Montaigne est conscient de cette duplicité qui hante toute revendication de bonne foi. C’est ce qui sépare absolument son exorde de l’incipit des Confessions. Il sait que la sincérité véritable est celle qui ne se préoccupe pas du tout d’elle-même, se rappro­chant ainsi de la simplicité. Mlle de Scudéry, peut-être sous l’in­fluence des Essais, le redira avec force : il y a une « vraie » et une « fausse » sincérité. « L’une [la fausse] songe toujours à paraître ce qu’elle n’est pas ; et l’autre ne pense pas même à paraître ce qu’elle est. La fausse sincérité s’étudie, se regarde, et se propor­tionne aux autres ; et la véritable, sans réfléchir sur autrui, ni sur soi, est toujours la même. » Mais cette sincérité véritable n’entre-t-elle pas alors fatalement en conflit avec un projet lit­téraire aussi sophistiqué que celui des Essais ? Est-elle même simplement compatible avec le genre de réflexivité qu’implique la rédaction d’une adresse ? En effet, les contradictions qui minent le projet de se peindre au naturel ne sont que trop évidentes : Montaigne affirme que les Essais pourraient demeurer sans lec­teur sans que cela ne leur cause aucun dommage, mais il n’en confie pas moins son manuscrit à un imprimeur ; il dit vouloir conserver sa simplicité entière, mais il sait que déclarer celle-ci est déjà contraire à la simplicité.

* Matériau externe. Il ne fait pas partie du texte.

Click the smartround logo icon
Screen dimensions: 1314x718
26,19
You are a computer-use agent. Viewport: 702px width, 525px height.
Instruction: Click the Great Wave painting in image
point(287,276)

Au lieu de chercher à aplanir ces difficultés, Montaigne les souligne dès son préambule, leur confé­rant le sceau de l’ironie et même de l’auto-ironie, toute proche de l’humour. Au lieu de se draper dans les atours de l’auteur sincère, il donne congé à son lecteur en lui recommandant de ne pas lire son livre : son projet d’autoportrait n’a rien de bien intéressant ; le sujet qu’il s’est donné n’est ni élevé ni original ; il n’est pas non plus exemplaire ; il est ordinaire, il est même trivial. »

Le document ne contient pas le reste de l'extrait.